= Exercise requirements =
Exactly and only the lines from the one with "You are a GUI" through the end of the listing are to be transcribed, both ends included.

=== Information provided ===

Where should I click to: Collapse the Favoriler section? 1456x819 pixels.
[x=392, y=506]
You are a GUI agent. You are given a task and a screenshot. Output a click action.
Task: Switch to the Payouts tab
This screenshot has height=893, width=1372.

===

= Answer to this problem =
You are a GUI agent. You are given a task and a screenshot. Output a click action.
Task: Switch to the Payouts tab
This screenshot has height=893, width=1372.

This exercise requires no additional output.